So, I have postpartum depression. Or maybe I HAD it. I don't know when you draw the line between "have" and "had." I also don't know if this depression is PPD or not. I also don't know if this anxiety is postpartum or generalized. Where does the line get drawn? When is the shift really made between postpartum and just general anxiety and depression? 

I recently went back to nannying and there are days I don't mind being here and then there are days like today where I would rather be anywhere but here. The depths of hell would be more enjoyable. My child is at her grandma's while I watch someone else's kids. Don't get me wrong, they are really good kids.... but nothing compares to my kid in my house with my rules. I'm in a mood today where everything they say, every stupid question they ask, only gets a shrug or a one worded answer in return. I'm just not all here today. Why?

Two days ago I was told by someone whom I love deeply that I wouldn't have anxiety attacks that make me so sick if I didn't get upset over little things. Right after that, this same person told me I am an asshole because I was short with them when they complained about their physical problem. I get it: you think your physical problem is more important and worse than my emotional/mental problem. You visibly are limping and my problem is invisible. The only sign of it existing is my attitude towards you and life in general, but once again, you are more important, right?

When your partner or best friend or whoever has anxiety and depression and you belittle their feelings and make them feel like yours are more important, you make them not want to tell you things anymore. You make them want to shut down. And then you make them think about life without you. And then they stop fighting. That is when you have really screwed up. 
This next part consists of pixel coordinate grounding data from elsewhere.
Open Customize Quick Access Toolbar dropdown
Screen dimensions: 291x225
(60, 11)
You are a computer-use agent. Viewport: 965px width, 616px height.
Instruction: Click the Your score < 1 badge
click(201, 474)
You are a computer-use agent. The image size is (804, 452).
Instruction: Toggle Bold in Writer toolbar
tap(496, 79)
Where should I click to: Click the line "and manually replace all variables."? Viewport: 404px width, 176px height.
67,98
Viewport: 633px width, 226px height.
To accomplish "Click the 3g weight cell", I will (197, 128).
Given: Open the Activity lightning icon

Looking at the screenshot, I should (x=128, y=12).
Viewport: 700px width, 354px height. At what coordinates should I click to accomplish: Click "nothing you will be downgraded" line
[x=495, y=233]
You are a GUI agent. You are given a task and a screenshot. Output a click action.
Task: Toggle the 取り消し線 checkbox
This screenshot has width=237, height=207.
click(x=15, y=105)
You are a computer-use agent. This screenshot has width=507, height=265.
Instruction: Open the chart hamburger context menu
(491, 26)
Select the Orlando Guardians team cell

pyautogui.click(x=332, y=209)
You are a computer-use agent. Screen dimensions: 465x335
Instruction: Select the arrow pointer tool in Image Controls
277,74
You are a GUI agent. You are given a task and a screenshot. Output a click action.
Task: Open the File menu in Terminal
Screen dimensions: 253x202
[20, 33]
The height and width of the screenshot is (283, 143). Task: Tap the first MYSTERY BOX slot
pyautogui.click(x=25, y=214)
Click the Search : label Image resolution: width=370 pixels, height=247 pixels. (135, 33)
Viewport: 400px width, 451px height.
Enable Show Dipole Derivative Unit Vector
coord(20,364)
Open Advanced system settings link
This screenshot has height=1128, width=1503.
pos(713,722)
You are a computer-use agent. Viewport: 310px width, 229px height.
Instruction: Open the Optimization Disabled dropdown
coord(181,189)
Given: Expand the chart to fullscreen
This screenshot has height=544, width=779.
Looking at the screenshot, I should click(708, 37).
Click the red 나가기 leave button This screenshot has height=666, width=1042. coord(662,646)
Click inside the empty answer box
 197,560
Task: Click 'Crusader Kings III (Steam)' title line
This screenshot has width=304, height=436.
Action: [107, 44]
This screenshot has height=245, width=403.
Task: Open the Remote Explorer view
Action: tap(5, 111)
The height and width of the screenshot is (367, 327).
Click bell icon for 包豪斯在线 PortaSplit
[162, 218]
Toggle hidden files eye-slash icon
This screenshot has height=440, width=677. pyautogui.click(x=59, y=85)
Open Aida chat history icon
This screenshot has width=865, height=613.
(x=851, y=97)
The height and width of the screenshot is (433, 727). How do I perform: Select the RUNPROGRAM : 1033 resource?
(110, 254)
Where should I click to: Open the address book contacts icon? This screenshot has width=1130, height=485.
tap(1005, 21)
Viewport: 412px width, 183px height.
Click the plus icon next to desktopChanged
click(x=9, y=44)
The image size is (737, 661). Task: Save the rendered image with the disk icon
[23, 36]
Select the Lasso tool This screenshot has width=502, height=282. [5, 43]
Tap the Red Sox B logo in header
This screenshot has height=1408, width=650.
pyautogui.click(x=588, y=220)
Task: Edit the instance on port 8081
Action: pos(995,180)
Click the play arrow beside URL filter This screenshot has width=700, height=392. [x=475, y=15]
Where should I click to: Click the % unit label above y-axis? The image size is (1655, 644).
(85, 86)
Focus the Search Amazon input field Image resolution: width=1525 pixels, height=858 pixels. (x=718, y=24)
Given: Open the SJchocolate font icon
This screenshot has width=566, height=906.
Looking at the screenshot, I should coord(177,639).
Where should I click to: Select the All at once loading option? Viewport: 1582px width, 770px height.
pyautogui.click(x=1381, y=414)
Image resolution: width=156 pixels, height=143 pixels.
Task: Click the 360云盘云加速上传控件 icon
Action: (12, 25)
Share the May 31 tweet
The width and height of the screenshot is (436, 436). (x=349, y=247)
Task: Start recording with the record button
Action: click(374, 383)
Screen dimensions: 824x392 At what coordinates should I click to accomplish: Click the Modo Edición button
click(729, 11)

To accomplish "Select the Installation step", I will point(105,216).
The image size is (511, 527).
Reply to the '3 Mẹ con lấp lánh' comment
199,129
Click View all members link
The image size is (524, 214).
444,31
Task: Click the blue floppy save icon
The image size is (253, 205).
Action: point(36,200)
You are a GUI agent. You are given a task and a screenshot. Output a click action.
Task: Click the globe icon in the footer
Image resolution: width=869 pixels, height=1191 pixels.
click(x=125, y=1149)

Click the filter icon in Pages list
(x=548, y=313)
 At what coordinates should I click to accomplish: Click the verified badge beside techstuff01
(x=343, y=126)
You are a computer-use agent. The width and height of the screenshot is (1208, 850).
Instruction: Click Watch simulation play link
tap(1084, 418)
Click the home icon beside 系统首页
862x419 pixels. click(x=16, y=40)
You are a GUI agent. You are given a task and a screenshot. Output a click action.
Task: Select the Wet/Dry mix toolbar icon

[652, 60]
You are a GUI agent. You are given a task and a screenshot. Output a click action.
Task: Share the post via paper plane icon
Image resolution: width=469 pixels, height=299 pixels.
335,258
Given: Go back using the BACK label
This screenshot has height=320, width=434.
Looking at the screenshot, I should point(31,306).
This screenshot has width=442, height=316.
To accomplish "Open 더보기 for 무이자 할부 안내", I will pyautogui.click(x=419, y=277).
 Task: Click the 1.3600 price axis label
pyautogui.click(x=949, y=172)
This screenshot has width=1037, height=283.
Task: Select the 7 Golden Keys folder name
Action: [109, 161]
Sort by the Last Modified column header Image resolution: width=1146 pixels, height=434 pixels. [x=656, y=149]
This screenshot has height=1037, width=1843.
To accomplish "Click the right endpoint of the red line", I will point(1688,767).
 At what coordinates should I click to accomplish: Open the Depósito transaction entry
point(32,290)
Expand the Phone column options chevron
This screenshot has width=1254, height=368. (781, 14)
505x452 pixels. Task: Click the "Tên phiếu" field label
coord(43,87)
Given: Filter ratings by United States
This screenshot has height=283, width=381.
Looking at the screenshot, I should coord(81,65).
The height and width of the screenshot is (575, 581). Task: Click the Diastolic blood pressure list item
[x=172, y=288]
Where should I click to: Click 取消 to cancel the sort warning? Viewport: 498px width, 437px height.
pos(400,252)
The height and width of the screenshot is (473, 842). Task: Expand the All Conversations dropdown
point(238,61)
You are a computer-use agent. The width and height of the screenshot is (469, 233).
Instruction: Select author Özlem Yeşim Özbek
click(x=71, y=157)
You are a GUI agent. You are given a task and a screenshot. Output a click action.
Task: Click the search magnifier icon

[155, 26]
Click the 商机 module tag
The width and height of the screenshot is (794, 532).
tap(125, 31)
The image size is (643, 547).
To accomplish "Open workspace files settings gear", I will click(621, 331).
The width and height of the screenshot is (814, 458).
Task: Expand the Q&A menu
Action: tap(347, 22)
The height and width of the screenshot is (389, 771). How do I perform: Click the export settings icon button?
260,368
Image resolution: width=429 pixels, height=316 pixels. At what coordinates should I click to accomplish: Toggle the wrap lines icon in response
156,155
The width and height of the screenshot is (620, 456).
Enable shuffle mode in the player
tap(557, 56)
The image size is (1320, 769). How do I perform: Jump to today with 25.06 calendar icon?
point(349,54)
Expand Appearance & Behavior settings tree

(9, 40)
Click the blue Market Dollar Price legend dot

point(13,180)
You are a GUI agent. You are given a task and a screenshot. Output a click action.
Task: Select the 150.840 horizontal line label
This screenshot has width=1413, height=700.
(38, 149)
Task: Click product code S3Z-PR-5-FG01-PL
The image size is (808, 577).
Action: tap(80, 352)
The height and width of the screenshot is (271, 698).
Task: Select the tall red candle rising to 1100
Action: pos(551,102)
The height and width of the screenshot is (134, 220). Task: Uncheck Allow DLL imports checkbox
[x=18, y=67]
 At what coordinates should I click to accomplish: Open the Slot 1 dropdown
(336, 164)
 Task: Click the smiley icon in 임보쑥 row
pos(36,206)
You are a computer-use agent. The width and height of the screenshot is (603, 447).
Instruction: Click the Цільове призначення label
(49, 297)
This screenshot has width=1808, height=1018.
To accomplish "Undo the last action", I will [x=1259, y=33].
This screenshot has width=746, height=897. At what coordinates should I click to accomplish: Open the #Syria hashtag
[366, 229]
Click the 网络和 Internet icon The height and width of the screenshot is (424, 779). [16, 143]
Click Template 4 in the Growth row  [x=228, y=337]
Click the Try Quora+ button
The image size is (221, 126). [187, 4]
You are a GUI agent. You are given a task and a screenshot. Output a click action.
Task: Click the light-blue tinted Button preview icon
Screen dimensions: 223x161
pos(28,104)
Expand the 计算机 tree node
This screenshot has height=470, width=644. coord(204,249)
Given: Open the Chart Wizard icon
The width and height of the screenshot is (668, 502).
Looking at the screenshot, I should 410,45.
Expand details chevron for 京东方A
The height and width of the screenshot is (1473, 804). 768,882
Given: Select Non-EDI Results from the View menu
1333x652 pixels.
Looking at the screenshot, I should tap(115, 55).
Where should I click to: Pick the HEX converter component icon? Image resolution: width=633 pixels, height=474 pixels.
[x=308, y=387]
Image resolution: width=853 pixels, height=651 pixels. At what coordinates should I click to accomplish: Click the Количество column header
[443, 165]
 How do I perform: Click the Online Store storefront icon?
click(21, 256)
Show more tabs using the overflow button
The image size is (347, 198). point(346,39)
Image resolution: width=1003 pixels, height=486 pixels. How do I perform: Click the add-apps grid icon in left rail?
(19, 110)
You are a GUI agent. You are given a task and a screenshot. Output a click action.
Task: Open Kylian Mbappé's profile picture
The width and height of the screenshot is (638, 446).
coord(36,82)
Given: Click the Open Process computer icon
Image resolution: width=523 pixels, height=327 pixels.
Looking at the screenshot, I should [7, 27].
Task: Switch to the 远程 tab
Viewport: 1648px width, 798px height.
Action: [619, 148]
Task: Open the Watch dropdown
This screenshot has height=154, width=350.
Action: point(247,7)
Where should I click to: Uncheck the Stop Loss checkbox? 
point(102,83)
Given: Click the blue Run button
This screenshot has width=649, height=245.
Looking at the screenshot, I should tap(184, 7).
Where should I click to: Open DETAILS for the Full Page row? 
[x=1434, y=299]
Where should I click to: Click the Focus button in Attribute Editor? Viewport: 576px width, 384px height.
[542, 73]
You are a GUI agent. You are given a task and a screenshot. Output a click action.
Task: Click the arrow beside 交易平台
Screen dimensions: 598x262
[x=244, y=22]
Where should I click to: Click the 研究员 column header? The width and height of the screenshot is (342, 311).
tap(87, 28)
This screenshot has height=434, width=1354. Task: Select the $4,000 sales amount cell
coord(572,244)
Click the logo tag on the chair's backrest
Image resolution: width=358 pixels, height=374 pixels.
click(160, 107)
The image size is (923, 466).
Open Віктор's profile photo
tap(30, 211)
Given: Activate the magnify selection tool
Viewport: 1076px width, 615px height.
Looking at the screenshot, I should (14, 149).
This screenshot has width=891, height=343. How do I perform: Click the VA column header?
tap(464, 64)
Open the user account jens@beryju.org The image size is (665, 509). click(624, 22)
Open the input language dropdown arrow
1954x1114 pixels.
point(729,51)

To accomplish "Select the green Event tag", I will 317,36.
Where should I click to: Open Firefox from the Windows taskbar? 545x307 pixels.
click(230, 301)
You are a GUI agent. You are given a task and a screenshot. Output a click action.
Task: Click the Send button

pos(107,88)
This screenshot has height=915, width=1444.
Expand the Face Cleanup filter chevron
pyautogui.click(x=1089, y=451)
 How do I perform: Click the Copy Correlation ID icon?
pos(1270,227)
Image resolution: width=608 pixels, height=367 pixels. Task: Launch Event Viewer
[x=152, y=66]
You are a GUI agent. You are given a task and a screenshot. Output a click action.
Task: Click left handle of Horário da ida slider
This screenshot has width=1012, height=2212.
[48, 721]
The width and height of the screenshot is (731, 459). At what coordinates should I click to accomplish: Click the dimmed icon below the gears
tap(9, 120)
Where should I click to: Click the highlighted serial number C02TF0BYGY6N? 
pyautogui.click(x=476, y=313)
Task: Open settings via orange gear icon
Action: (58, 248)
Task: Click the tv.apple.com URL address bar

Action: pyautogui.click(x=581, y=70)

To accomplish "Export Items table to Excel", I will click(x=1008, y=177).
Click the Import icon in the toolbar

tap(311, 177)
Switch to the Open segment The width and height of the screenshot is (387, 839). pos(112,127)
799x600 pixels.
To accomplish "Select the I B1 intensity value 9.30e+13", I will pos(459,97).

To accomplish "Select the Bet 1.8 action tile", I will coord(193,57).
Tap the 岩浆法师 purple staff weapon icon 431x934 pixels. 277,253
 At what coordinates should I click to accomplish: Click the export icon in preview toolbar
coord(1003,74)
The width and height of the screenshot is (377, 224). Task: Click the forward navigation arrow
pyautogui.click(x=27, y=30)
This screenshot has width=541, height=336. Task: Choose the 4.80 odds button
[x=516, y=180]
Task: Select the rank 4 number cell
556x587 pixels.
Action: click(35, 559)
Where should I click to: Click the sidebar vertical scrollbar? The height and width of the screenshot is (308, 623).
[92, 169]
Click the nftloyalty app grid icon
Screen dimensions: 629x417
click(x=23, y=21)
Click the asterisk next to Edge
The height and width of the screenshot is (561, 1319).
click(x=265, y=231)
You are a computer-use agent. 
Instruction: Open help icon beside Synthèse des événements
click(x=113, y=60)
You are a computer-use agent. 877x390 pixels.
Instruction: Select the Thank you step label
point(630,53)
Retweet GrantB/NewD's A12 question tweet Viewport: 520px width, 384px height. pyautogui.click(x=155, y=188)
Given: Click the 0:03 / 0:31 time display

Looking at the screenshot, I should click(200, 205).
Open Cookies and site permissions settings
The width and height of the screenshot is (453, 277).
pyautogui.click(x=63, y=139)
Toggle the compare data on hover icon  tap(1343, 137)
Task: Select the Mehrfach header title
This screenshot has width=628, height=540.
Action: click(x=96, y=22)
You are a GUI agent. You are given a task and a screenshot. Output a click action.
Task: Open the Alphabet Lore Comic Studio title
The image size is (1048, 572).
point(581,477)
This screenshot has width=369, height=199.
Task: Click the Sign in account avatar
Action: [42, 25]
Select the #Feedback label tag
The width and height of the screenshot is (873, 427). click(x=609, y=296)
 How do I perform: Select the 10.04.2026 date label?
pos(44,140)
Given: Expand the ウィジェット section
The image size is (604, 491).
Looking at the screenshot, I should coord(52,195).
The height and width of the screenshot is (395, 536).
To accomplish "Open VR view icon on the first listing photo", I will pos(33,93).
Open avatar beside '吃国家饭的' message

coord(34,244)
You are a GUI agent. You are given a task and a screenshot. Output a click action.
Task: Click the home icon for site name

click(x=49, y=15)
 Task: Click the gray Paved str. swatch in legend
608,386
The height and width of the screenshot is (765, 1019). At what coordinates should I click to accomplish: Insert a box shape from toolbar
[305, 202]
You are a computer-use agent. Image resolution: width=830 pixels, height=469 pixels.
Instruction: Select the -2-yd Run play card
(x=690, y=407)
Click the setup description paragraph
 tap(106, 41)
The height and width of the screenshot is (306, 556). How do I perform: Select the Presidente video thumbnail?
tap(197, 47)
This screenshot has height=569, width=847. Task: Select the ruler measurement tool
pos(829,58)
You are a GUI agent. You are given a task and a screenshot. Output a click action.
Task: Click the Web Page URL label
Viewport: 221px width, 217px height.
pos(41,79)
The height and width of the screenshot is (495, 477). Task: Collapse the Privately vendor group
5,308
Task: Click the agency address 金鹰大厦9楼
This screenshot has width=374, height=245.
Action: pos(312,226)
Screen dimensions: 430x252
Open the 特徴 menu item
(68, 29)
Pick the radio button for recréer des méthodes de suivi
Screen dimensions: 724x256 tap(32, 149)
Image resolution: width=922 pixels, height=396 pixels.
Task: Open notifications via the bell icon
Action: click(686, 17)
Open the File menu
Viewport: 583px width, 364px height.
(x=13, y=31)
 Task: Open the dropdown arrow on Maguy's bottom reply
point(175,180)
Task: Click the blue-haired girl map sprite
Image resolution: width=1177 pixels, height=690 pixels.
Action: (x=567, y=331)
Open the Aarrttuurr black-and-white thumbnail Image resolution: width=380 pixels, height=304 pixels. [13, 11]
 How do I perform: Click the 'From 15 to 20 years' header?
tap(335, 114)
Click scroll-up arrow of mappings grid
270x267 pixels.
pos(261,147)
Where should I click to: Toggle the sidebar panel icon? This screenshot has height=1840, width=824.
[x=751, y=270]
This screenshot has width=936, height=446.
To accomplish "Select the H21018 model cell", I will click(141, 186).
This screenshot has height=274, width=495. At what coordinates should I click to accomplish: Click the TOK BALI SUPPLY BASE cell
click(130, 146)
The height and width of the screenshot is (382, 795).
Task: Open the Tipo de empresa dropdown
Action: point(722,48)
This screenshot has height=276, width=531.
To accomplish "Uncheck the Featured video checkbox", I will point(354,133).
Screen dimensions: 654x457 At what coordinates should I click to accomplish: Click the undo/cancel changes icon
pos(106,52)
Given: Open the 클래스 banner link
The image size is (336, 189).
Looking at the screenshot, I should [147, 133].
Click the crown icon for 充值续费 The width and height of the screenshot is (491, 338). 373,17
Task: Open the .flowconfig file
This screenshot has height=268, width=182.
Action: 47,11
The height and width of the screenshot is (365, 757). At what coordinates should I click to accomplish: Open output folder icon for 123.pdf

I, personally, am the type to continuously back a person up and give them chances and love even if they don't deserve it. I only have so much left to give. When I give up, understand that took a lot to do. I usually don't give up on anyone but if I have run out of love and forgiveness... just know that took everything out of me. I am a strong woman, but this is my weakness. Letting go is my weakness. I'm not one to give up, I am a perfectionist, but I can't fix something that just isn't fixable. My depression says to let go but my anxiety says to cling for dear life.

I am at a loss and that is okay. 

Depression, anxiety, bipolar disorder, whatever it is you are suffering with.... is a real battle every single day. Maybe you feel like you are losing today or maybe you are having a winning day. The only thing that matters is you wake up, you try, and you be a good parent. You can breakdown when the child(ren) are in bed but no sooner. We can get through this.